Every line in the data below that includes "computer" belongs in the answer, copied as it stands.

> INFORMATION
Segment Open

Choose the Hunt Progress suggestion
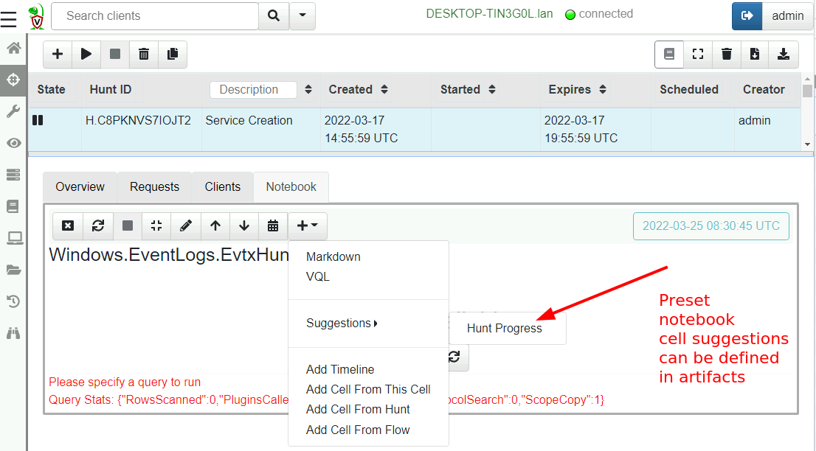This screenshot has width=816, height=451. tap(505, 329)
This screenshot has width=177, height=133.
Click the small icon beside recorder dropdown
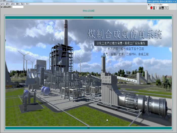pos(148,5)
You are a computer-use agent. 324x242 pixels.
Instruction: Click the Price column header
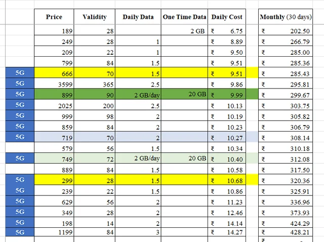[x=54, y=17]
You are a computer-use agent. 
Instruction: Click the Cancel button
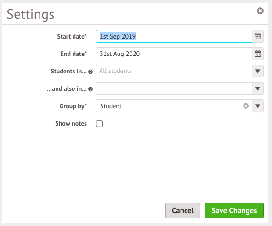(x=183, y=210)
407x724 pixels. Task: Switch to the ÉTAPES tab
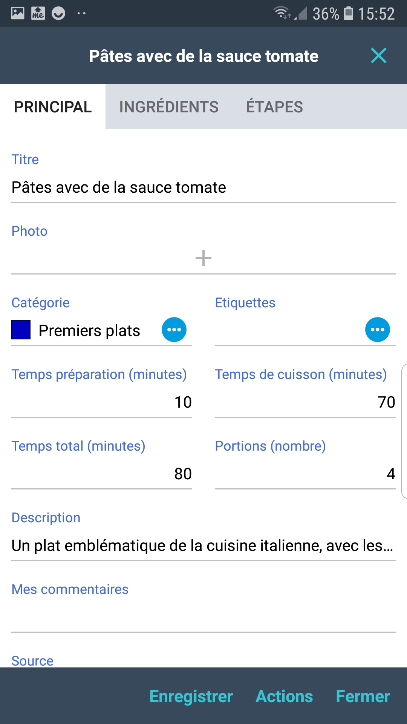coord(274,107)
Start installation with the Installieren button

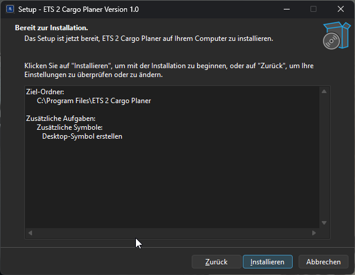tap(268, 262)
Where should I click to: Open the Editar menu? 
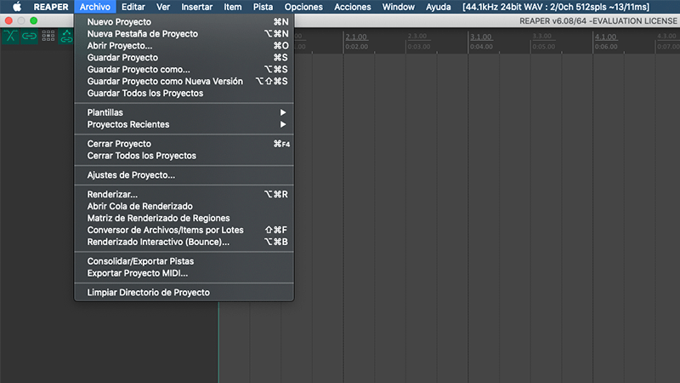tap(133, 7)
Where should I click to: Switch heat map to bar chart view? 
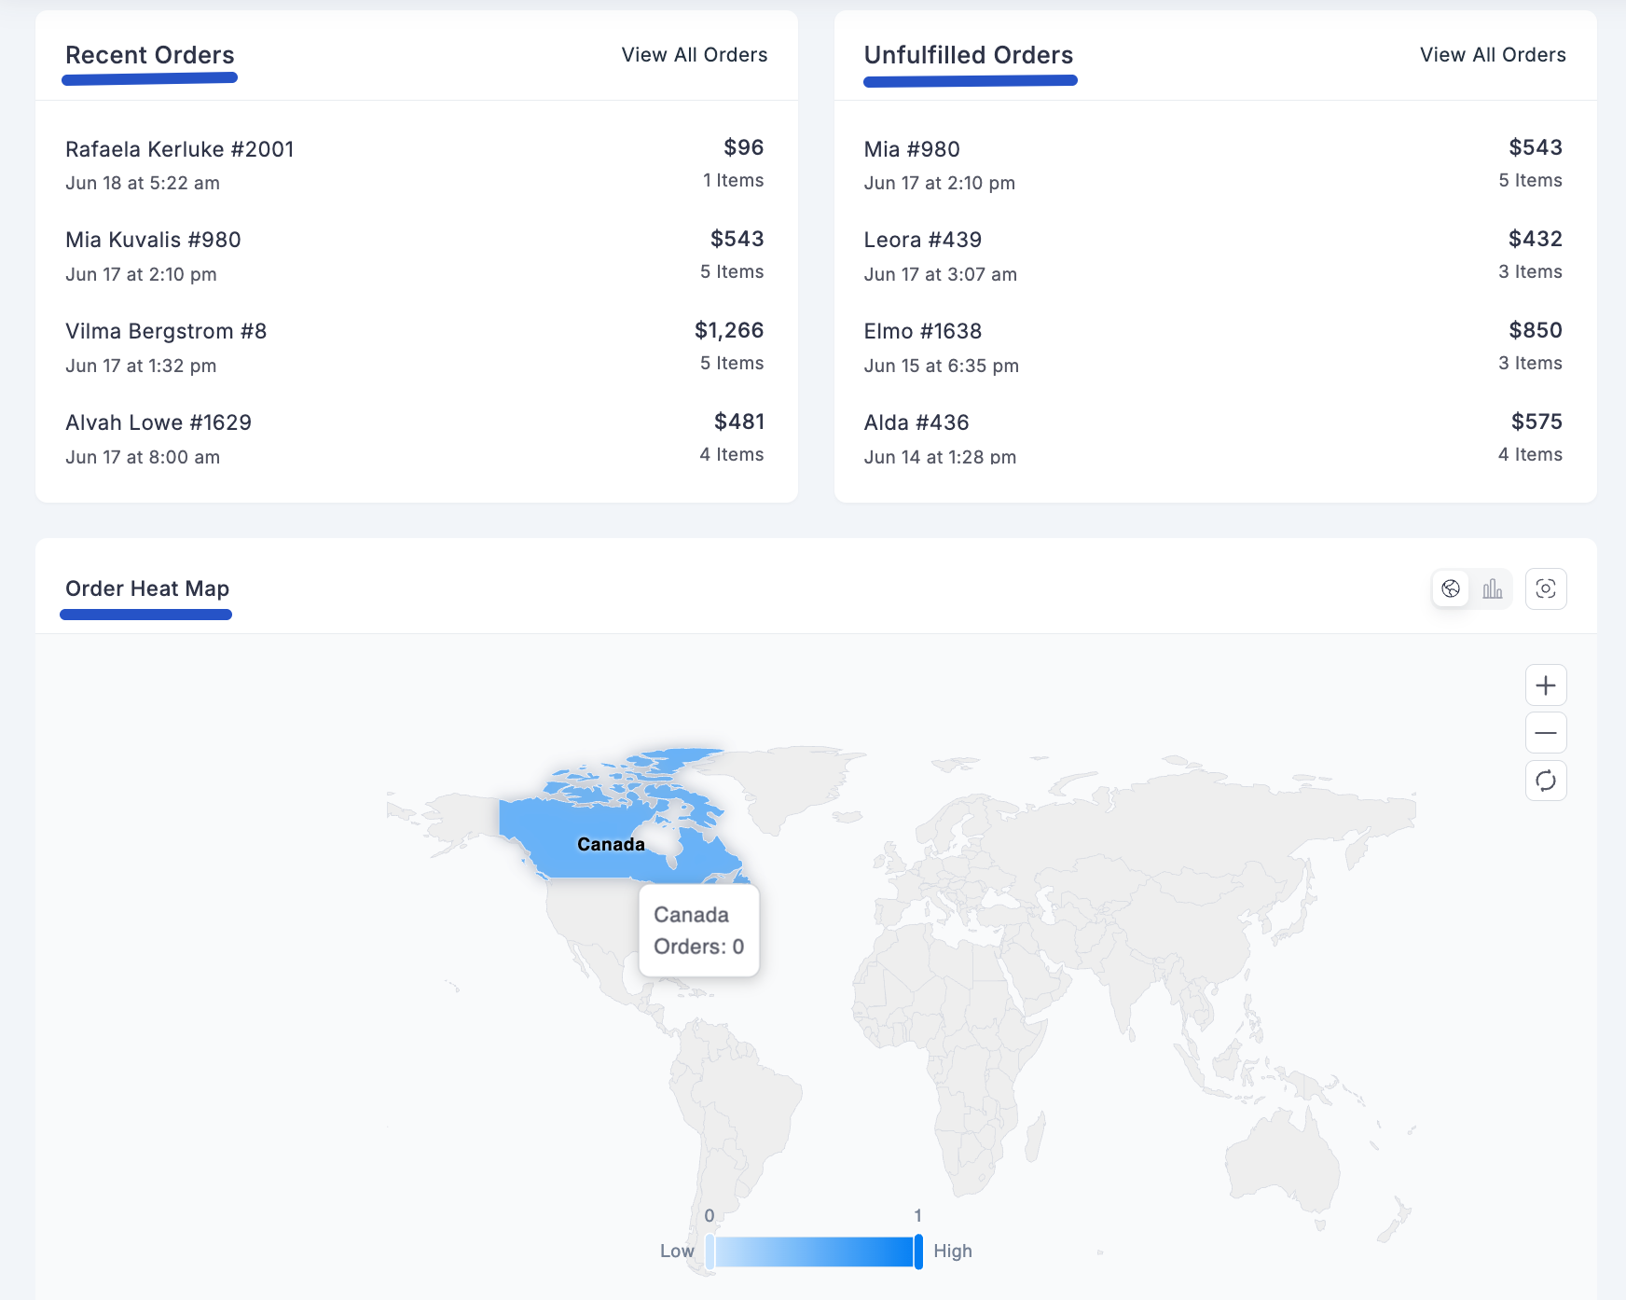click(x=1493, y=588)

Segment Closed

> SOLUTION FOR THIS TASK
You are a computer-use agent. 324x242 pixels.
You are a computer-use agent. 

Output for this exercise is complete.